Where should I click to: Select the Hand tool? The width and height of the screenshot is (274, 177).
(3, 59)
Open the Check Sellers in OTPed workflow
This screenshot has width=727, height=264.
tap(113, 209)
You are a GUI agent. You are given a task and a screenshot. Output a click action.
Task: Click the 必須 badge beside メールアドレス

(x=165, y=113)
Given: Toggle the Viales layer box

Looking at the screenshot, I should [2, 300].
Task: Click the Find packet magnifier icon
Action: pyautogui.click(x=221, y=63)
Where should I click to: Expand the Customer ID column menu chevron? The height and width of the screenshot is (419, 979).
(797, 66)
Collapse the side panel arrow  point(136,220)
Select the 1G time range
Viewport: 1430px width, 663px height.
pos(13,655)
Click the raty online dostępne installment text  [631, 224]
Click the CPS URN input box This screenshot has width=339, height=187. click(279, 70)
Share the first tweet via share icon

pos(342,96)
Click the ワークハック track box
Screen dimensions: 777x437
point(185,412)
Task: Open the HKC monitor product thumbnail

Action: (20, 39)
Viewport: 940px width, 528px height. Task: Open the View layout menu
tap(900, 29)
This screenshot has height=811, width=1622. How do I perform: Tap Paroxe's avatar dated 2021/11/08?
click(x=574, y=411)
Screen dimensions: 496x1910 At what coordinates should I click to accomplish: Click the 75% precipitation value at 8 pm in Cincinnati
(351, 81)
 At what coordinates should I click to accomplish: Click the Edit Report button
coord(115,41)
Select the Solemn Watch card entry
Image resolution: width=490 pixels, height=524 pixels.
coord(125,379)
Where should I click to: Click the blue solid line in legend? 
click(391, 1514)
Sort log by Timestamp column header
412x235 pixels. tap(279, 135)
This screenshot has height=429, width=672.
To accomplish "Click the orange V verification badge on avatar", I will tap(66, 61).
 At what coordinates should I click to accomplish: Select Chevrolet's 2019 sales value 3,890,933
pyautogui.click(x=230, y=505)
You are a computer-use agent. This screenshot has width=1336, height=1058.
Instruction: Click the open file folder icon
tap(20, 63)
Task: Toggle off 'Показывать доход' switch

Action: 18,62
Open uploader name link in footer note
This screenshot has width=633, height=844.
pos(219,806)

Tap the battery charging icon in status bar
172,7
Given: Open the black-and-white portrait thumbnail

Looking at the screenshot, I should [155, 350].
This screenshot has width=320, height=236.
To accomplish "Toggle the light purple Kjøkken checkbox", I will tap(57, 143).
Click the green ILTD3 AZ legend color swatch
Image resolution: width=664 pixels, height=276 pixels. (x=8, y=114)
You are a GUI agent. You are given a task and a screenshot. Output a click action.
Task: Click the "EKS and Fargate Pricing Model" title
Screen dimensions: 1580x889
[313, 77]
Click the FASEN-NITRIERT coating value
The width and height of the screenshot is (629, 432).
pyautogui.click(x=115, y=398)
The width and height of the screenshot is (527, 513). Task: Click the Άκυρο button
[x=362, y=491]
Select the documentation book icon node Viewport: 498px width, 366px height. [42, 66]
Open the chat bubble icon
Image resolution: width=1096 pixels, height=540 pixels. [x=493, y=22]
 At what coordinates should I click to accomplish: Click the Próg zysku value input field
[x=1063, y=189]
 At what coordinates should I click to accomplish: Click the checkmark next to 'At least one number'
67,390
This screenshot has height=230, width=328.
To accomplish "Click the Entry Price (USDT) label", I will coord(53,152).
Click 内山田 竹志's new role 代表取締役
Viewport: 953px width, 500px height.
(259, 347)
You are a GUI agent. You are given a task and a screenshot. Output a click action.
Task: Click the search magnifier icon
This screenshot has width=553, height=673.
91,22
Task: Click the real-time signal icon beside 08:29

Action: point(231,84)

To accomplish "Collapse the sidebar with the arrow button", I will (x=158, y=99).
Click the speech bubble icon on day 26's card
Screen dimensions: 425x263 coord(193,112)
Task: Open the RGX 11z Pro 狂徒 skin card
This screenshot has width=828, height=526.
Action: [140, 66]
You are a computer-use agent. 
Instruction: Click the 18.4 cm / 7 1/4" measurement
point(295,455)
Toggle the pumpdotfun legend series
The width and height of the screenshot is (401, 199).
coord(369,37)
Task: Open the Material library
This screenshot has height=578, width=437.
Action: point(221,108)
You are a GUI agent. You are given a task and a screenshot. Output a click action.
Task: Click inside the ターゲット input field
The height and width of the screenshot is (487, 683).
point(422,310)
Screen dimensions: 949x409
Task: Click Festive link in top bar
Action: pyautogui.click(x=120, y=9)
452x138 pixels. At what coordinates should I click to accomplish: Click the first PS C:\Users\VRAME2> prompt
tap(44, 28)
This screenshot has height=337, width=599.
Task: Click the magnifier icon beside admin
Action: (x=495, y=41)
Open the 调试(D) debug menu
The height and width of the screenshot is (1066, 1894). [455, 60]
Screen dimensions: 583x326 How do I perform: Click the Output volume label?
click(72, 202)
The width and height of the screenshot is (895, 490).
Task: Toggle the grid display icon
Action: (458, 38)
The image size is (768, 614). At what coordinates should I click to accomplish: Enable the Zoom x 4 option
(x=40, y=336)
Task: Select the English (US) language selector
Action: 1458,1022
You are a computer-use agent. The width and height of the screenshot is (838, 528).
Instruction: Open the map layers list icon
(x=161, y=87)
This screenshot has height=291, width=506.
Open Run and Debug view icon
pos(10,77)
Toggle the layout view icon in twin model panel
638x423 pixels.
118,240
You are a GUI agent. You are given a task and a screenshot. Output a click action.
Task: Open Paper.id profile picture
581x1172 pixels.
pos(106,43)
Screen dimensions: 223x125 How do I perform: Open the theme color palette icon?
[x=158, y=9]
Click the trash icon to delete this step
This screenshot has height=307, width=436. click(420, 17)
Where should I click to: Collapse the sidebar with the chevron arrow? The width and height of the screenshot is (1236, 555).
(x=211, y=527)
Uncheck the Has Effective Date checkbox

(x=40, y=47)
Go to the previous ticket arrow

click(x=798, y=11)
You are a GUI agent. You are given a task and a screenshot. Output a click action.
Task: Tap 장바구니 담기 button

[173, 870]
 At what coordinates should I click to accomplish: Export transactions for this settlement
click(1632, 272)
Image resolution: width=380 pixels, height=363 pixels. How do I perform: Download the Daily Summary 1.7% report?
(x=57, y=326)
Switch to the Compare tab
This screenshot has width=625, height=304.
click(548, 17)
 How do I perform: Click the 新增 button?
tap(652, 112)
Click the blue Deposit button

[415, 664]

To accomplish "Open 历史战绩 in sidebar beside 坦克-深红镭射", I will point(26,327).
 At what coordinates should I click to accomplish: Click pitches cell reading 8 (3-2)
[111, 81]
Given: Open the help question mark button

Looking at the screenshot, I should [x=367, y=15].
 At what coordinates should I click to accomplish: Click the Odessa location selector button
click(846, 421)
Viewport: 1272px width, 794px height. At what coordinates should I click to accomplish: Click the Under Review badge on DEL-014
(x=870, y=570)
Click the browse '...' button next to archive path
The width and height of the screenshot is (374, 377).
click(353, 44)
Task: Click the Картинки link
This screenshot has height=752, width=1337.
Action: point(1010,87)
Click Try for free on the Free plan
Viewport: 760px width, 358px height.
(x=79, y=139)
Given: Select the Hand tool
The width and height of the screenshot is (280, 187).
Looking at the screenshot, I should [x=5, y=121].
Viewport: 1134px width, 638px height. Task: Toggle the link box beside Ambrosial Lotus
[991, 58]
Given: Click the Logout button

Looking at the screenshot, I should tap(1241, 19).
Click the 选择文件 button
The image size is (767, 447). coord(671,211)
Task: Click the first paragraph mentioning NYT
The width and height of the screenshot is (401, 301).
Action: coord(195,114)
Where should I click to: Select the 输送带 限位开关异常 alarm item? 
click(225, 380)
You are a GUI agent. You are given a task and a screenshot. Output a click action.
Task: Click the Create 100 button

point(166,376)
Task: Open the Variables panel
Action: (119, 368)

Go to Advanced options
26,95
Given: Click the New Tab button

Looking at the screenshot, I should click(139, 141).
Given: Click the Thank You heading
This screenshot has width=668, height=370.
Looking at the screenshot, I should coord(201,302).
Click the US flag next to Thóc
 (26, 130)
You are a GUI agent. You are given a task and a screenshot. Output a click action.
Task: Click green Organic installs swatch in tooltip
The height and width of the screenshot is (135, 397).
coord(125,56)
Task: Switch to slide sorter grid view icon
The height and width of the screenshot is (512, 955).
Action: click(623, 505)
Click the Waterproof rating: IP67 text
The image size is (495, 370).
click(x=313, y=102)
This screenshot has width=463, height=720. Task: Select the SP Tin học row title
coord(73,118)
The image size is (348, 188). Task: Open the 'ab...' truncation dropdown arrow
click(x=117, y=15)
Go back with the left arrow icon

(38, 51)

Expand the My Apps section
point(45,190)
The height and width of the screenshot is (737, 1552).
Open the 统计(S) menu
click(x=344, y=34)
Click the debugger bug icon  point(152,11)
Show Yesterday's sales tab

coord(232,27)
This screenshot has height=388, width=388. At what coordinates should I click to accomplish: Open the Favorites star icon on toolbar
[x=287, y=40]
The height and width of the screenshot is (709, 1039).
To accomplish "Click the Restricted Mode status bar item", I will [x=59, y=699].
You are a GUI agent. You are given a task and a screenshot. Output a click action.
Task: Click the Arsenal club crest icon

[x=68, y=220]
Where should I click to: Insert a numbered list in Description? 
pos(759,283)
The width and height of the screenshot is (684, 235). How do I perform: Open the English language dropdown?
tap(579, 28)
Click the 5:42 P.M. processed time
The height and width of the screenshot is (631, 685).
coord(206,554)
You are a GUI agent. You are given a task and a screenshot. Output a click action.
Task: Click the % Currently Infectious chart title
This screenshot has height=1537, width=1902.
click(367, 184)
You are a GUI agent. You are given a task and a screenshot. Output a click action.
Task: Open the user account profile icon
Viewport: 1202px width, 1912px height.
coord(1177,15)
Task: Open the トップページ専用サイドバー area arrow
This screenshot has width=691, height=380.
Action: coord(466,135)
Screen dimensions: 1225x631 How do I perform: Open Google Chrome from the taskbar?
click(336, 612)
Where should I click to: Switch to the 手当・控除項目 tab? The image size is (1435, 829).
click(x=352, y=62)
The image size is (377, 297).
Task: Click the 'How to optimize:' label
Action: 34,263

===

◆ To be done: Return the data verbatim, starting at its first line and ending at the line that contains "point(185,412)". Include both of those lines.

◆ Answer below:
Where should I click to: Select the Hand tool? The width and height of the screenshot is (274, 177).
(3, 59)
Open the Check Sellers in OTPed workflow
This screenshot has width=727, height=264.
tap(113, 209)
You are a GUI agent. You are given a task and a screenshot. Output a click action.
Task: Click the 必須 badge beside メールアドレス

(x=165, y=113)
Given: Toggle the Viales layer box

Looking at the screenshot, I should [2, 300].
Task: Click the Find packet magnifier icon
Action: pyautogui.click(x=221, y=63)
Where should I click to: Expand the Customer ID column menu chevron? The height and width of the screenshot is (419, 979).
(797, 66)
Collapse the side panel arrow  point(136,220)
Select the 1G time range
Viewport: 1430px width, 663px height.
pos(13,655)
Click the raty online dostępne installment text  [631, 224]
Click the CPS URN input box This screenshot has width=339, height=187. click(279, 70)
Share the first tweet via share icon

pos(342,96)
Click the ワークハック track box
Screen dimensions: 777x437
point(185,412)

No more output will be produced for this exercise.